| Extrait de page |
____________________

Un facteur supplémentaire soutient ce marché : ces dernières années, les entreprises des marchés émergents ont émis relativement peu de nouvelles obligations. L’offre progresse donc lentement, tandis que la demande se redresse progressivement. Par ailleurs, de nombreux investisseurs dits « momentum » ont quitté ce marché, ce qui a réduit la volatilité et créé des opportunités pour les investisseurs ayant un horizon plus long.
Investir dans ce marché nécessite toutefois une approche prudente. Les ETF passifs offrent certes de la simplicité, mais ne couvrent qu’une partie de l’univers réellement investissable. Les disparités entre pays, secteurs et entreprises sont en outre importantes, ce qui permet aux gestionnaires actifs d’ajouter de la valeur en sélectionnant soigneusement leurs positions. Lors du choix d’un fonds, il faut se méfier des comparaisons standard, car de nombreuses catégories combinent des obligations investment grade, high yield ou encore des stratégies en devises locales, ce qui génère des niveaux de risque très différents.

____________________

| Enregistrements |
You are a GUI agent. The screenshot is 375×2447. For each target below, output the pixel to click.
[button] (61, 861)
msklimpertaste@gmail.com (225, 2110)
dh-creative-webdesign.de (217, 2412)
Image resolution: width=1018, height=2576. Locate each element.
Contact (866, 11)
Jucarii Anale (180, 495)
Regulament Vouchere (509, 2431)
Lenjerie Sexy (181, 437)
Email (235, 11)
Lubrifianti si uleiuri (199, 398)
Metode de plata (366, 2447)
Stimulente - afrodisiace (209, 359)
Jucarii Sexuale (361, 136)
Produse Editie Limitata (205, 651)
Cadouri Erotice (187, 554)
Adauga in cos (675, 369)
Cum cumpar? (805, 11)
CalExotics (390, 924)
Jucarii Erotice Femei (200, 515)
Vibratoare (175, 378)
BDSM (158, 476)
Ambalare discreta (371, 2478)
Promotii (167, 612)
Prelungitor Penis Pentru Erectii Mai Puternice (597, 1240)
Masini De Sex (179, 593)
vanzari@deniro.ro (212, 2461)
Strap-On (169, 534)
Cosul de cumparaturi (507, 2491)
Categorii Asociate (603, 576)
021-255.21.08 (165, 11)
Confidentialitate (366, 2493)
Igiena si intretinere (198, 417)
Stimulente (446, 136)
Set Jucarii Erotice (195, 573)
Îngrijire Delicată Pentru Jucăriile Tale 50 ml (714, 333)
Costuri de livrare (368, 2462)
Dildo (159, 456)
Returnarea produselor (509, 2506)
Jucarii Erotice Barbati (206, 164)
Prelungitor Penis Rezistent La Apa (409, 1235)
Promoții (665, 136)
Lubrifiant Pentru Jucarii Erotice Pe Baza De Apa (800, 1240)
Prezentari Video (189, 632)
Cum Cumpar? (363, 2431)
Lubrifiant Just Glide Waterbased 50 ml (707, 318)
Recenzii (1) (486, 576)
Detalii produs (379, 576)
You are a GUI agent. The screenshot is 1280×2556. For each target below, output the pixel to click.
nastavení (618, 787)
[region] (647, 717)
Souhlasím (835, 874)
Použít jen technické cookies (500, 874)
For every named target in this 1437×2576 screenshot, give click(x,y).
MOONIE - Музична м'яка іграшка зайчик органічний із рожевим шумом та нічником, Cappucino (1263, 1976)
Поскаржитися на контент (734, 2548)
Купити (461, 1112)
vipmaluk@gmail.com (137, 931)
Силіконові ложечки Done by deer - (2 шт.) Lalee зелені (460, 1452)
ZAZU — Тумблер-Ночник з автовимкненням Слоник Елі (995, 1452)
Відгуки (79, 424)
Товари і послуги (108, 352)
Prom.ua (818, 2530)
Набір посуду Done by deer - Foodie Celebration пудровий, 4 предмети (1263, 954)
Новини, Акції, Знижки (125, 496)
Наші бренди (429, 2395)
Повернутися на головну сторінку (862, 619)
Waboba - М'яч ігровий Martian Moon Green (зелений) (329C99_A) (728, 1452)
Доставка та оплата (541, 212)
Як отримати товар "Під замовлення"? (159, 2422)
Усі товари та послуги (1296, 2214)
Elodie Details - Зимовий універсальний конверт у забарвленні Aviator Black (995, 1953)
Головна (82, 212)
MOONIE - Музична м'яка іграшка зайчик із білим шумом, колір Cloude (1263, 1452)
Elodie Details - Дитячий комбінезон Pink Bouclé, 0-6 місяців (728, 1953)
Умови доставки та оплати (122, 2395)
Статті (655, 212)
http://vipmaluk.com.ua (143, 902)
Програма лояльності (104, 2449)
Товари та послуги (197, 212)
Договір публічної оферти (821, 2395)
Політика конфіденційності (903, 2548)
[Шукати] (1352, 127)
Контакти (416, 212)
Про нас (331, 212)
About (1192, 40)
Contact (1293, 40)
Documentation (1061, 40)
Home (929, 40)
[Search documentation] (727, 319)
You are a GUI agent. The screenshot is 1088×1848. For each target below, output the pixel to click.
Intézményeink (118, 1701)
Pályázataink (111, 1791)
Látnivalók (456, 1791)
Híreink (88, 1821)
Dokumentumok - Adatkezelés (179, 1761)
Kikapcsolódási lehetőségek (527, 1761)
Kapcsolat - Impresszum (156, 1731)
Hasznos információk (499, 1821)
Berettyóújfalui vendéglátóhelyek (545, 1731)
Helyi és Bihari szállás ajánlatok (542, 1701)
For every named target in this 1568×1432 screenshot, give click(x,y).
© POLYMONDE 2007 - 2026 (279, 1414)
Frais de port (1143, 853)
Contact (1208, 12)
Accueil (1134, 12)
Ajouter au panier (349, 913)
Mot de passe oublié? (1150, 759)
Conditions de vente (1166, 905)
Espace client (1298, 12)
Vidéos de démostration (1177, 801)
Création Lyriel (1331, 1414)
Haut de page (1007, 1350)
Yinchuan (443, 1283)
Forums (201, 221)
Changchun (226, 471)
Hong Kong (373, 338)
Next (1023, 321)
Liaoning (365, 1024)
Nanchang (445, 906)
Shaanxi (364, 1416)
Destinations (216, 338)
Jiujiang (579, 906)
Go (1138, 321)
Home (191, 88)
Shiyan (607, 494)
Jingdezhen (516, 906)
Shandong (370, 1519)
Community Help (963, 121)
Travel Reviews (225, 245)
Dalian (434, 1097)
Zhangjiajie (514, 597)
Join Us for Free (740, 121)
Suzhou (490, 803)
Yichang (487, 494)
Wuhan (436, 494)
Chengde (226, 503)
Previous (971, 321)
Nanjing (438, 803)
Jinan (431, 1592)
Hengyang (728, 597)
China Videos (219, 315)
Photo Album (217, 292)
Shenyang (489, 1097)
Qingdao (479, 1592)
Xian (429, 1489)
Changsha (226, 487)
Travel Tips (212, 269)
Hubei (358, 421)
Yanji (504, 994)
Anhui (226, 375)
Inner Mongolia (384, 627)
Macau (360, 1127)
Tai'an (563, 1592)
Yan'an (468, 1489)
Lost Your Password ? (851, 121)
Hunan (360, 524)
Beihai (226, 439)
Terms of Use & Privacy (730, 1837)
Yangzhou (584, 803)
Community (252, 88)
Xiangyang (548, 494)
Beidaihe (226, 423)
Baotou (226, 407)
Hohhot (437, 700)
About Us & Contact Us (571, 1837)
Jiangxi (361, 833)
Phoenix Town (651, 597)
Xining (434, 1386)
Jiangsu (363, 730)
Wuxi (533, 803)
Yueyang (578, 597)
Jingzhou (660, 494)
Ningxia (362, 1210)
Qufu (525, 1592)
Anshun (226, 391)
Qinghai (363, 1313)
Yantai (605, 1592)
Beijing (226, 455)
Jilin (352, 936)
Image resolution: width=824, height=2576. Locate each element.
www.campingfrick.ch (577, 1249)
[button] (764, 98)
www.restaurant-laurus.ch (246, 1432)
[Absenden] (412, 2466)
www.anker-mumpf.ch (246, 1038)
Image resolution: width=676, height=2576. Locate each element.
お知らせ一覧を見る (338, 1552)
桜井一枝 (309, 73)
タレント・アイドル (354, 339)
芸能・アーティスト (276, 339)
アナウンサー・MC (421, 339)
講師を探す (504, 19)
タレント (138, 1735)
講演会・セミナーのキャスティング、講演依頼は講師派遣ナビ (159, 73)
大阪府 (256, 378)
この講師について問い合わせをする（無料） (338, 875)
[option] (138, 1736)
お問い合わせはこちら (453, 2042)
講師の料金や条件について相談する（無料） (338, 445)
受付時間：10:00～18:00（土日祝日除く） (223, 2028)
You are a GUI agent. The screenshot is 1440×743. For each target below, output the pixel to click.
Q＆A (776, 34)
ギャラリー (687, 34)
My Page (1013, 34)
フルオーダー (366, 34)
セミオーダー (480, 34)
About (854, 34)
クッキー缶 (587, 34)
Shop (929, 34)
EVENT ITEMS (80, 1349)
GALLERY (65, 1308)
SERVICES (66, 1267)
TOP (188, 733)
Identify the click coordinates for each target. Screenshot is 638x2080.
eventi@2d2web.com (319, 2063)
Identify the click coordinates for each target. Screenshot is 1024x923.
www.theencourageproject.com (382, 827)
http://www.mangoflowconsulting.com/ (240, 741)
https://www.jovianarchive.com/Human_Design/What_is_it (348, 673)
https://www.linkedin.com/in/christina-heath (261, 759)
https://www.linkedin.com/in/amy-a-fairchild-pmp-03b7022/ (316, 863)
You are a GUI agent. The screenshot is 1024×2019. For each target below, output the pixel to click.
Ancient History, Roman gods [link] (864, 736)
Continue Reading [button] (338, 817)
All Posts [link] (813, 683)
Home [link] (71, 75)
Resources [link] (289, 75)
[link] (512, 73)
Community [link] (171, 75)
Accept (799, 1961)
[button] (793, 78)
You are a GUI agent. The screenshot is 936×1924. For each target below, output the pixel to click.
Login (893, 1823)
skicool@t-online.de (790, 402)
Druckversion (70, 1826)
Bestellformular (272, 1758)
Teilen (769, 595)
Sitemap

____________________

| Travail à faire |
A. Selon le texte sur les obligations des marchés émergents, quelles ont été les conséquences du départ de nombreux investisseurs « momentum » ?
B. Résumez en deux phrases le texte sur les obligations des marchés émergents.
C. Reprenez le texte sur les obligations des marchés émergents là où il s'arrête et rédigez-en la suite.

| Résultats de l'exercice |
A. Ce départ a réduit la volatilité et créé des opportunités pour les investisseurs ayant un horizon plus long.

B. Ce marché est soutenu par une offre de nouvelles obligations qui progresse lentement alors que la demande se redresse, et par le départ d'investisseurs « momentum » qui a réduit la volatilité. Il demande toutefois une approche prudente : les ETF passifs ne couvrent qu'une partie de l'univers investissable, les fortes disparités permettent aux gestionnaires actifs d'ajouter de la valeur, et les comparaisons standard de fonds mêlent des niveaux de risque très différents.

C.
En résumé, les obligations d’entreprise investment grade des marchés émergents offrent une combinaison attrayante : des fondamentaux plus solides, des spreads comparables à ceux des obligations américaines et un meilleur profil risque-rendement historique. Pour les investisseurs en dollars américains qui souhaitent être moins dépendants de l’économie américaine, cette classe d’actifs constitue une alternative intéressante et souvent sous-estimée.